いろんな後継者とお話ししてみて、また、私自身の体験を通して感じることがあります。それは後継者の多くは、「自分たちの幸せのために生きていないんじゃないか?」ということなんです。みんなそれぞれ、会社のために最善を尽くそうと頑張っています。そして、会社のためを思ってとった行動は、たいていは批判を受けたり、人を遠ざける原因になったりします。その挙句に、会社の内外で孤立したりして、苦しい思いをかみしめている人は結構多いと思います。そこでふと思うのです。「この先に自分の幸せってあるんだろうか?」と。

たとえば、会社の業績をすごく上げて見せたら、きっと周囲も親も自分のことを認めてくれて、自分にも幸せが訪れる。はじめのうち、私はそんな風に考えていました。しかしどうも違うような気がするんですね。何かしらの成果を上げて、それなりに認められたらその時は確かにうれしいのですが、それって一時的なものです。で、もっと、もっと、ということになって果てしない欲求というか、いつまでたっても満たされない思いがあるわけです。それをやり通して、会社を上場させたり、日本の経営者のビッグネームになるとかいう夢を持つ人もいるかもしれませんが、どうも私の場合そういうイメージがピンとこないのです。

そもそも事業承継に終わりはありません。
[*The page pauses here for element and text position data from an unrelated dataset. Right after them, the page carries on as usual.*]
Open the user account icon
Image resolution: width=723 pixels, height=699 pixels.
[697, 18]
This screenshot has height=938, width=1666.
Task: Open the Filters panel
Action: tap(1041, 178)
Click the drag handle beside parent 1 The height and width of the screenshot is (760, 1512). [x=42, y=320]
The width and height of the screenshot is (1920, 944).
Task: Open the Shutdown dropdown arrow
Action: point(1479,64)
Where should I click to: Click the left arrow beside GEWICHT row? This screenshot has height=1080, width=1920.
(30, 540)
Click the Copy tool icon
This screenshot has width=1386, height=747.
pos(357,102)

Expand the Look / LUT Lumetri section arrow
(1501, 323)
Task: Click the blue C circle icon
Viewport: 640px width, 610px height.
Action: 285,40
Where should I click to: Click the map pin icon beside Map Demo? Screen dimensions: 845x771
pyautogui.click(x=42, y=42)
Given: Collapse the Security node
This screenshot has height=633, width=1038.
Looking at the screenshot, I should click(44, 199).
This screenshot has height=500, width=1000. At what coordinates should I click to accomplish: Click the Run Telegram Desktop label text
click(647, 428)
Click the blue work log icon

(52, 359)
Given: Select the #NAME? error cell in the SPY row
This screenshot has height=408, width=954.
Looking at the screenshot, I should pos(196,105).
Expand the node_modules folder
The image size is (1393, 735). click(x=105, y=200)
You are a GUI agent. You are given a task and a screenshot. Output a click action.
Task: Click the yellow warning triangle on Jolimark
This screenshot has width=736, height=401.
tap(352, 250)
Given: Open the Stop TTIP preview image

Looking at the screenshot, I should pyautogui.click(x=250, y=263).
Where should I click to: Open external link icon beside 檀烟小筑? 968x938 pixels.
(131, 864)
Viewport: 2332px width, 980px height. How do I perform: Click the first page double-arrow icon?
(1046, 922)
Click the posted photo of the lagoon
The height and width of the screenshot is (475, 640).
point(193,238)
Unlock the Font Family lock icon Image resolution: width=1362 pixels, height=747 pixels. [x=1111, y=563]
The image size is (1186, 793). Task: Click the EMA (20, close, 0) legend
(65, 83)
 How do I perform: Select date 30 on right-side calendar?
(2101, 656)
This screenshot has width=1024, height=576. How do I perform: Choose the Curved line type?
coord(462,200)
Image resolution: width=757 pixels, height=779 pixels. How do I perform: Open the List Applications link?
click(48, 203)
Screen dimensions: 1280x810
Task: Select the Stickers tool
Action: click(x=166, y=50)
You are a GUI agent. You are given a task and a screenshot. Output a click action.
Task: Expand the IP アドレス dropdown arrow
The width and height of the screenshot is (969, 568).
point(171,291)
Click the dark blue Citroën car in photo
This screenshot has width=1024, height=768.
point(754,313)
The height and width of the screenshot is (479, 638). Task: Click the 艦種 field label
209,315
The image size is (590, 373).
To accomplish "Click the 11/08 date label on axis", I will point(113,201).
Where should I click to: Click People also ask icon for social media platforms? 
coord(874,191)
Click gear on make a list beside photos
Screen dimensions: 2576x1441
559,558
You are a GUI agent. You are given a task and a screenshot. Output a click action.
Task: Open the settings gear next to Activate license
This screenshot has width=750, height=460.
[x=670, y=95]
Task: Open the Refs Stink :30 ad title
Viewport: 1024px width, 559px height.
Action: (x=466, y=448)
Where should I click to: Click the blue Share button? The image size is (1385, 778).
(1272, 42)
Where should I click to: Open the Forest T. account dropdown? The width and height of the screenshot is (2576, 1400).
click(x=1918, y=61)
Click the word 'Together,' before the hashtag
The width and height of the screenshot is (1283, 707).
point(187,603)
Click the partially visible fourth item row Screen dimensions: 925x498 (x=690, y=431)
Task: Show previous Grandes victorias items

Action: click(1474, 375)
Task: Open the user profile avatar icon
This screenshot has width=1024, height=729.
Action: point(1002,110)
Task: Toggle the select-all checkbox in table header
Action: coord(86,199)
形式的なバトンタッチは実はいつでもできます。私は父から会社を譲り受け、30歳代で代表取締役になりました。しかしそれは形式的なものであって、相変わらず父は会社の最高権力者として君臨していました。正直な話、今もまだ事業承継は終わっていません。今は父はほとんど会社のことに口を出すことはありませんが、私が父のことを気にしている以上、やっぱり完全なバトンタッチではないと思っています。じゃあ気にしなければいいじゃないか、という話なのですがそれができないのが私の弱さでしょう。それはそれとして、事業承継のゴールって何でしょうか。実はこの質問に自信をもって答えられる人はあまり見かけません。表面的に代表権を持った時か、それとも名実ともに社内外に後継者の存在感を示すようになった時か、あるいは先代が他界した時か。

そうなっても古くからの従業員が後継者に反抗的なら、事業承継の完遂とはいいがたいでしょう。また、そういった人間関係がすべて掌握できたとしても、業績が落ちてくればやはり事業承継が完成しているとはいいがたいかもしれません。なにしろ、親から子へのバトンタッチがあって20年たって倒産しても「この事業承継は失敗だった」といわれますからね。

たぶん、事業承継に終わりはないのです。ゴールがないから私たちはどこまでも空虚な気持ちと戦わなければならないのです。

後継者は会社へのいけにえではない

ところで、少し大きな話をします。みなさんは、何のために生きているのでしょうか?なんでこんな問いをするかというと、私は親の会社を継ぐ過程で、自分がここにいる意味はない、自分はこの世にいなくてもよかったんじゃないか、という思いを抱いたことが何度もあったからです。何のために生きているか。これを抽象化するとたぶん、ほとんどの人は「幸せになるために生きている」といって問題ないのではないでしょうか。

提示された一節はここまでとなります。